[begin DATA TO PROCESS]

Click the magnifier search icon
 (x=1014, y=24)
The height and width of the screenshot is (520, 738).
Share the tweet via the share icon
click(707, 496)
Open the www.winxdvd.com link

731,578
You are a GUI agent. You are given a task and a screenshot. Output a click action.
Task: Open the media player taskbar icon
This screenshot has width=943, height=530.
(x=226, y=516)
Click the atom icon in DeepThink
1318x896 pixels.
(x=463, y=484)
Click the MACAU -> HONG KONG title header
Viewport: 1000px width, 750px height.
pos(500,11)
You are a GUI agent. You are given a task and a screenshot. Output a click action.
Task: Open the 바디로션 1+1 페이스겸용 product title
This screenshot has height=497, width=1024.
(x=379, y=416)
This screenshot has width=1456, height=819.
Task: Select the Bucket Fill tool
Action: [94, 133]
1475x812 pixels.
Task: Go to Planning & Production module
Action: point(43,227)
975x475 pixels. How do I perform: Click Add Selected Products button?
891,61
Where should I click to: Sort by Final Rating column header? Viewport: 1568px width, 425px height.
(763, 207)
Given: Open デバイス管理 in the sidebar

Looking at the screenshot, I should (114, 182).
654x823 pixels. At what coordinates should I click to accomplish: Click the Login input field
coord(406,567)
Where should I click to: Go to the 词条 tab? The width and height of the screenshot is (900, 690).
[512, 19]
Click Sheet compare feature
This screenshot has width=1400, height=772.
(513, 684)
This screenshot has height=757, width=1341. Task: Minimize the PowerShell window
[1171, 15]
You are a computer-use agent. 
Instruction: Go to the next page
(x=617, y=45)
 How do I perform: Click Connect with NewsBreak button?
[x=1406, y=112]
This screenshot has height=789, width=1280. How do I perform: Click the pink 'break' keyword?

[end DATA TO PROCESS]

• **WRITTEN TASK**: Copy the lines of the rows verbatim, starting at the line containing "You are a computer-use agent." and continuing through the last line of the rows, both ends included.

• **TASK SOLUTION**:
You are a computer-use agent. 
Instruction: Go to the next page
(x=617, y=45)
 How do I perform: Click Connect with NewsBreak button?
[x=1406, y=112]
This screenshot has height=789, width=1280. How do I perform: Click the pink 'break' keyword?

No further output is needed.